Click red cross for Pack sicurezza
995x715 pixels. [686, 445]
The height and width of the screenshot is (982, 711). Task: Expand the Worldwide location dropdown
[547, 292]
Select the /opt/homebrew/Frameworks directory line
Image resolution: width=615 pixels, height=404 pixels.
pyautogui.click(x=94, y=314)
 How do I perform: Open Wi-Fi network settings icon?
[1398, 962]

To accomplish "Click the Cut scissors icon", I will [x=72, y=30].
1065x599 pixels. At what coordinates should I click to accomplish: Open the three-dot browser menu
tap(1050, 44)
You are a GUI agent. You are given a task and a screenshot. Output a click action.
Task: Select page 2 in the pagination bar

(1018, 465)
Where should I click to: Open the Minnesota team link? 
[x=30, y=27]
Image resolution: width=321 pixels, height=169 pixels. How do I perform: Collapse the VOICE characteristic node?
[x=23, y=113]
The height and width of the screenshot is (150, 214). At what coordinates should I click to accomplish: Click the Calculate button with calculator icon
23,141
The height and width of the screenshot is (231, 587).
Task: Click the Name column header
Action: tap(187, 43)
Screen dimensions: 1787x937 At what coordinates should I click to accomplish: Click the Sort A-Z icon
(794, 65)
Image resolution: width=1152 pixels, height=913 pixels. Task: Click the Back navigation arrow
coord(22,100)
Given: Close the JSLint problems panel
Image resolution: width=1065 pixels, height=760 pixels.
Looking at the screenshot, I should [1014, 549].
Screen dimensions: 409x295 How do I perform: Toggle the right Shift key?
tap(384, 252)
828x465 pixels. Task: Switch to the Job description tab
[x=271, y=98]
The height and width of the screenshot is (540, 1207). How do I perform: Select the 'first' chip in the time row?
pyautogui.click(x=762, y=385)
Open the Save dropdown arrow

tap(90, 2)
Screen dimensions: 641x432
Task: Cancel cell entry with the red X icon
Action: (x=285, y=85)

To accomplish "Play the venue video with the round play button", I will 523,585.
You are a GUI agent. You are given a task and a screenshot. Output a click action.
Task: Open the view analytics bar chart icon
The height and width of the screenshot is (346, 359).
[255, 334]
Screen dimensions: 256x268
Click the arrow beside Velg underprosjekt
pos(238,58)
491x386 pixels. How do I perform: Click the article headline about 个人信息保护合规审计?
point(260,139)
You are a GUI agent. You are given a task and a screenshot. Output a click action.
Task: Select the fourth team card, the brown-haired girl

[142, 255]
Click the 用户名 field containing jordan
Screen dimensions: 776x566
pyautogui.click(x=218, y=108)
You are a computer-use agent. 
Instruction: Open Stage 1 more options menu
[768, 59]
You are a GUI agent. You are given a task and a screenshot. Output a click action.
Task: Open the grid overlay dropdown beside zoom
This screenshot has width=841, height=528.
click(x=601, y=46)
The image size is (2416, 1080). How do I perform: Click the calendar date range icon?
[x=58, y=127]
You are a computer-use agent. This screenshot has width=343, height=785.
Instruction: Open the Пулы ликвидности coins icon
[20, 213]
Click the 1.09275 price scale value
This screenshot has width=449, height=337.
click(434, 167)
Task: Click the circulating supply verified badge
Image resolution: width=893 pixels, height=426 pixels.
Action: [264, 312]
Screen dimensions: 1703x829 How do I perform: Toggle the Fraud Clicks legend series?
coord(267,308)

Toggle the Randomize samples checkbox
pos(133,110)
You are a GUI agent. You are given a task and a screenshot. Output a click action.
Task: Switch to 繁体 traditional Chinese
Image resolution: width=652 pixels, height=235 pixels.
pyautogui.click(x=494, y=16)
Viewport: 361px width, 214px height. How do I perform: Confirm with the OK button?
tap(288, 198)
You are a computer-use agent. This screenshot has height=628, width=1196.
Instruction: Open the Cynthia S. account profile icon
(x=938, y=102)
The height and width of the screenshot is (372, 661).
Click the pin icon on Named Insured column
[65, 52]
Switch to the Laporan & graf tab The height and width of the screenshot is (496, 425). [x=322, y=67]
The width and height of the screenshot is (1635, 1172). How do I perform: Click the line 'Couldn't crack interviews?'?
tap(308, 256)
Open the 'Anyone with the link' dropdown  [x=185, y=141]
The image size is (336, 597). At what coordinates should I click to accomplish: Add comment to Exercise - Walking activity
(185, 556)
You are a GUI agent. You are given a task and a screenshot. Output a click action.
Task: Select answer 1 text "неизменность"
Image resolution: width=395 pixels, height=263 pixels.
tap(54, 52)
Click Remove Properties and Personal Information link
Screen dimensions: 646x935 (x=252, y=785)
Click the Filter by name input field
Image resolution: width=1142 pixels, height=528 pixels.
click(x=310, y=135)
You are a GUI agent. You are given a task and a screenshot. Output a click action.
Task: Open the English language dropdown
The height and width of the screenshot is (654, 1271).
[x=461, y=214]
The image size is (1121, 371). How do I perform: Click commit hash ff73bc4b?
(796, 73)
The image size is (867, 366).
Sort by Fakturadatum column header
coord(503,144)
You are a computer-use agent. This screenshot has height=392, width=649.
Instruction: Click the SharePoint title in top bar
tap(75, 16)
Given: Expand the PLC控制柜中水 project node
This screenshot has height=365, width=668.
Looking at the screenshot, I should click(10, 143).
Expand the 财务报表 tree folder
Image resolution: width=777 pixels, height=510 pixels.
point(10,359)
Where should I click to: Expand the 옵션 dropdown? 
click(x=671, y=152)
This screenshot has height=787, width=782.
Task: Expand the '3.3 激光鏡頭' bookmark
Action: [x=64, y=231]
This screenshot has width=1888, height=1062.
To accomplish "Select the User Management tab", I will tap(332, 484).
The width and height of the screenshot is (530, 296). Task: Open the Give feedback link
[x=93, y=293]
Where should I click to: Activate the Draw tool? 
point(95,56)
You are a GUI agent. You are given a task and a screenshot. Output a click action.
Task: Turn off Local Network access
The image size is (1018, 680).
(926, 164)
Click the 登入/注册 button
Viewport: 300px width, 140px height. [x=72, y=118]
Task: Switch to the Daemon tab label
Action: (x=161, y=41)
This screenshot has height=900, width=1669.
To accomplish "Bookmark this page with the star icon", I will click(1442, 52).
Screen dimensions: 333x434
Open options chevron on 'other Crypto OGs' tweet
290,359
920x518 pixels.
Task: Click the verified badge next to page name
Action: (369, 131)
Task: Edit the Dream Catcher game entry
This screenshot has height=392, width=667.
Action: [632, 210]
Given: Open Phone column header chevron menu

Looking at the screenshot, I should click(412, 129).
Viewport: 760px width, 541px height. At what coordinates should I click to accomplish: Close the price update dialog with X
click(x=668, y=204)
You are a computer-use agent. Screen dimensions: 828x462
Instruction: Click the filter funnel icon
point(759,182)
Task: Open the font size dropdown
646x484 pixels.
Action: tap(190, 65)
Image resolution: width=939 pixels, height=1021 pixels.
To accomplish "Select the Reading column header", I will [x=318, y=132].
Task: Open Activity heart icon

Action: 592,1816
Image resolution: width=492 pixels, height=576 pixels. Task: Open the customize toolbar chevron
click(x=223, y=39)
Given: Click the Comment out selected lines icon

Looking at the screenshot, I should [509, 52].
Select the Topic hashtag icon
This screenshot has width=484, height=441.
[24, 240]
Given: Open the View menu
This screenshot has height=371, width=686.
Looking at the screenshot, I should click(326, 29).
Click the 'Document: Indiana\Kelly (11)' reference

> Challenge
Can you arrange every line of the entries above as a JSON list of strings, one string per line, leaving out the blank lines?

> Finished task
[
  "Click red cross for Pack sicurezza",
  "995x715 pixels. [686, 445]",
  "The height and width of the screenshot is (982, 711). Task: Expand the Worldwide location dropdown",
  "[547, 292]",
  "Select the /opt/homebrew/Frameworks directory line",
  "Image resolution: width=615 pixels, height=404 pixels.",
  "pyautogui.click(x=94, y=314)",
  " How do I perform: Open Wi-Fi network settings icon?",
  "[1398, 962]",
  "To accomplish \"Click the Cut scissors icon\", I will [x=72, y=30].",
  "1065x599 pixels. At what coordinates should I click to accomplish: Open the three-dot browser menu",
  "tap(1050, 44)",
  "You are a GUI agent. You are given a task and a screenshot. Output a click action.",
  "Task: Select page 2 in the pagination bar",
  "(1018, 465)",
  "Where should I click to: Open the Minnesota team link? ",
  "[x=30, y=27]",
  "Image resolution: width=321 pixels, height=169 pixels. How do I perform: Collapse the VOICE characteristic node?",
  "[x=23, y=113]",
  "The height and width of the screenshot is (150, 214). At what coordinates should I click to accomplish: Click the Calculate button with calculator icon",
  "23,141",
  "The height and width of the screenshot is (231, 587).",
  "Task: Click the Name column header",
  "Action: tap(187, 43)",
  "Screen dimensions: 1787x937 At what coordinates should I click to accomplish: Click the Sort A-Z icon",
  "(794, 65)",
  "Image resolution: width=1152 pixels, height=913 pixels. Task: Click the Back navigation arrow",
  "coord(22,100)",
  "Given: Close the JSLint problems panel",
  "Image resolution: width=1065 pixels, height=760 pixels.",
  "Looking at the screenshot, I should [1014, 549].",
  "Screen dimensions: 409x295 How do I perform: Toggle the right Shift key?",
  "tap(384, 252)",
  "828x465 pixels. Task: Switch to the Job description tab",
  "[x=271, y=98]",
  "The height and width of the screenshot is (540, 1207). How do I perform: Select the 'first' chip in the time row?",
  "pyautogui.click(x=762, y=385)",
  "Open the Save dropdown arrow",
  "tap(90, 2)",
  "Screen dimensions: 641x432",
  "Task: Cancel cell entry with the red X icon",
  "Action: (x=285, y=85)",
  "To accomplish \"Play the venue video with the round play button\", I will 523,585.",
  "You are a GUI agent. You are given a task and a screenshot. Output a click action.",
  "Task: Open the view analytics bar chart icon",
  "The height and width of the screenshot is (346, 359).",
  "[255, 334]",
  "Screen dimensions: 256x268",
  "Click the arrow beside Velg underprosjekt",
  "pos(238,58)",
  "491x386 pixels. How do I perform: Click the article headline about 个人信息保护合规审计?",
  "point(260,139)",
  "You are a GUI agent. You are given a task and a screenshot. Output a click action.",
  "Task: Select the fourth team card, the brown-haired girl",
  "[142, 255]",
  "Click the 用户名 field containing jordan",
  "Screen dimensions: 776x566",
  "pyautogui.click(x=218, y=108)",
  "You are a computer-use agent. ",
  "Instruction: Open Stage 1 more options menu",
  "[768, 59]",
  "You are a GUI agent. You are given a task and a screenshot. Output a click action.",
  "Task: Open the grid overlay dropdown beside zoom",
  "This screenshot has width=841, height=528.",
  "click(x=601, y=46)",
  "The image size is (2416, 1080). How do I perform: Click the calendar date range icon?",
  "[x=58, y=127]",
  "You are a computer-use agent. This screenshot has width=343, height=785.",
  "Instruction: Open the Пулы ликвидности coins icon",
  "[20, 213]",
  "Click the 1.09275 price scale value",
  "This screenshot has width=449, height=337.",
  "click(434, 167)",
  "Task: Click the circulating supply verified badge",
  "Image resolution: width=893 pixels, height=426 pixels.",
  "Action: [264, 312]",
  "Screen dimensions: 1703x829 How do I perform: Toggle the Fraud Clicks legend series?",
  "coord(267,308)",
  "Toggle the Randomize samples checkbox",
  "pos(133,110)",
  "You are a GUI agent. You are given a task and a screenshot. Output a click action.",
  "Task: Switch to 繁体 traditional Chinese",
  "Image resolution: width=652 pixels, height=235 pixels.",
  "pyautogui.click(x=494, y=16)",
  "Viewport: 361px width, 214px height. How do I perform: Confirm with the OK button?",
  "tap(288, 198)",
  "You are a computer-use agent. This screenshot has height=628, width=1196.",
  "Instruction: Open the Cynthia S. account profile icon",
  "(x=938, y=102)",
  "The height and width of the screenshot is (372, 661).",
  "Click the pin icon on Named Insured column",
  "[65, 52]",
  "Switch to the Laporan & graf tab The height and width of the screenshot is (496, 425). [x=322, y=67]",
  "The width and height of the screenshot is (1635, 1172). How do I perform: Click the line 'Couldn't crack interviews?'?",
  "tap(308, 256)",
  "Open the 'Anyone with the link' dropdown  [x=185, y=141]",
  "The image size is (336, 597). At what coordinates should I click to accomplish: Add comment to Exercise - Walking activity",
  "(185, 556)",
  "You are a GUI agent. You are given a task and a screenshot. Output a click action.",
  "Task: Select answer 1 text \"неизменность\"",
  "Image resolution: width=395 pixels, height=263 pixels.",
  "tap(54, 52)",
  "Click Remove Properties and Personal Information link",
  "Screen dimensions: 646x935 (x=252, y=785)",
  "Click the Filter by name input field",
  "Image resolution: width=1142 pixels, height=528 pixels.",
  "click(x=310, y=135)",
  "You are a GUI agent. You are given a task and a screenshot. Output a click action.",
  "Task: Open the English language dropdown",
  "The height and width of the screenshot is (654, 1271).",
  "[x=461, y=214]",
  "The image size is (1121, 371). How do I perform: Click commit hash ff73bc4b?",
  "(796, 73)",
  "The image size is (867, 366).",
  "Sort by Fakturadatum column header",
  "coord(503,144)",
  "You are a computer-use agent. This screenshot has height=392, width=649.",
  "Instruction: Click the SharePoint title in top bar",
  "tap(75, 16)",
  "Given: Expand the PLC控制柜中水 project node",
  "This screenshot has height=365, width=668.",
  "Looking at the screenshot, I should click(10, 143).",
  "Expand the 财务报表 tree folder",
  "Image resolution: width=777 pixels, height=510 pixels.",
  "point(10,359)",
  "Where should I click to: Expand the 옵션 dropdown? ",
  "click(x=671, y=152)",
  "This screenshot has height=787, width=782.",
  "Task: Expand the '3.3 激光鏡頭' bookmark",
  "Action: [x=64, y=231]",
  "This screenshot has width=1888, height=1062.",
  "To accomplish \"Select the User Management tab\", I will tap(332, 484).",
  "The width and height of the screenshot is (530, 296). Task: Open the Give feedback link",
  "[x=93, y=293]",
  "Where should I click to: Activate the Draw tool? ",
  "point(95,56)",
  "You are a GUI agent. You are given a task and a screenshot. Output a click action.",
  "Task: Turn off Local Network access",
  "The image size is (1018, 680).",
  "(926, 164)",
  "Click the 登入/注册 button",
  "Viewport: 300px width, 140px height. [x=72, y=118]",
  "Task: Switch to the Daemon tab label",
  "Action: (x=161, y=41)",
  "This screenshot has height=900, width=1669.",
  "To accomplish \"Bookmark this page with the star icon\", I will click(1442, 52).",
  "Screen dimensions: 333x434",
  "Open options chevron on 'other Crypto OGs' tweet",
  "290,359",
  "920x518 pixels.",
  "Task: Click the verified badge next to page name",
  "Action: (369, 131)",
  "Task: Edit the Dream Catcher game entry",
  "This screenshot has height=392, width=667.",
  "Action: [632, 210]",
  "Given: Open Phone column header chevron menu",
  "Looking at the screenshot, I should click(412, 129).",
  "Viewport: 760px width, 541px height. At what coordinates should I click to accomplish: Close the price update dialog with X",
  "click(x=668, y=204)",
  "You are a computer-use agent. Screen dimensions: 828x462",
  "Instruction: Click the filter funnel icon",
  "point(759,182)",
  "Task: Open the font size dropdown",
  "646x484 pixels.",
  "Action: tap(190, 65)",
  "Image resolution: width=939 pixels, height=1021 pixels.",
  "To accomplish \"Select the Reading column header\", I will [x=318, y=132].",
  "Task: Open Activity heart icon",
  "Action: 592,1816",
  "Image resolution: width=492 pixels, height=576 pixels. Task: Open the customize toolbar chevron",
  "click(x=223, y=39)",
  "Given: Click the Comment out selected lines icon",
  "Looking at the screenshot, I should [509, 52].",
  "Select the Topic hashtag icon",
  "This screenshot has width=484, height=441.",
  "[24, 240]",
  "Given: Open the View menu",
  "This screenshot has height=371, width=686.",
  "Looking at the screenshot, I should click(326, 29).",
  "Click the 'Document: Indiana\\Kelly (11)' reference"
]